--- MATERIAL SUPPLIED ---
☆ ☆ ☆ ☆

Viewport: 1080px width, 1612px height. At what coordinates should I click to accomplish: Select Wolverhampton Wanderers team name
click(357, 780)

☆ ☆ ☆ ☆

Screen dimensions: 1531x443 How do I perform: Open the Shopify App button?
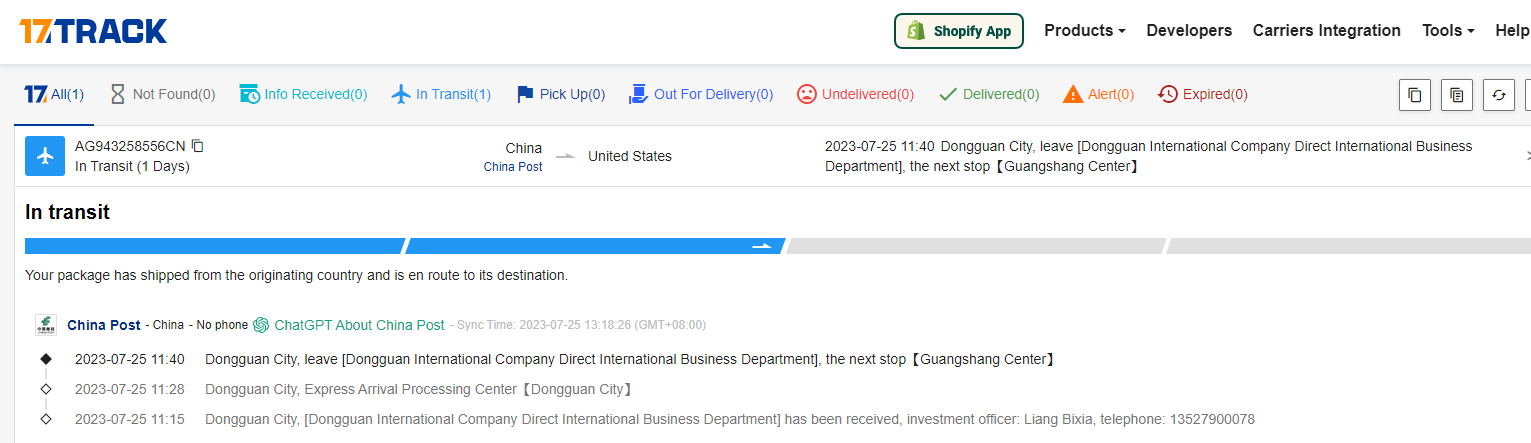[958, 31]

☆ ☆ ☆ ☆

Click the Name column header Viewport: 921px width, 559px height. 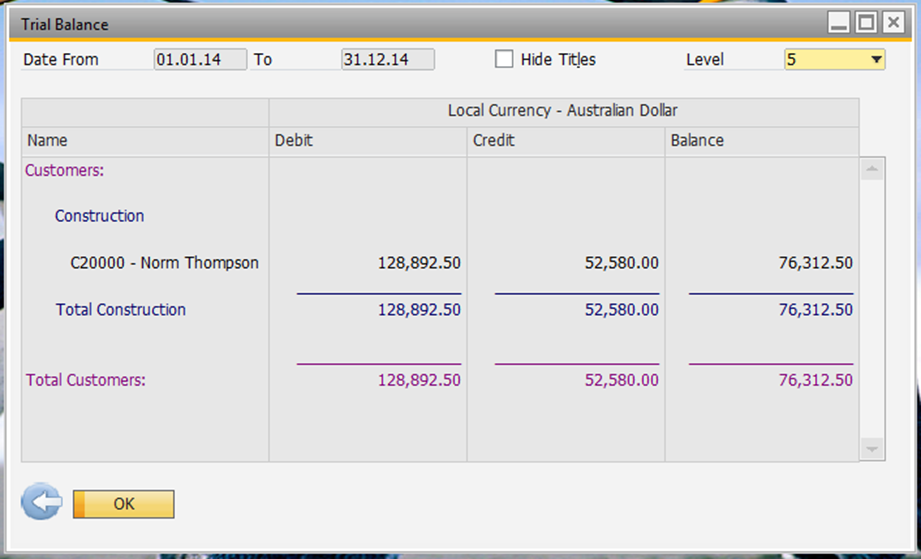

☆ ☆ ☆ ☆

Reproduce every line starting at the one containing "Viewport: 1080px width, 1612px" and ending at the one containing "click(357, 780)", request text included. Shift each click coordinate in the answers by -7 and leave all other numbers unchanged.

--- RESPONSE BELOW ---
Viewport: 1080px width, 1612px height. At what coordinates should I click to accomplish: Select Wolverhampton Wanderers team name
click(350, 773)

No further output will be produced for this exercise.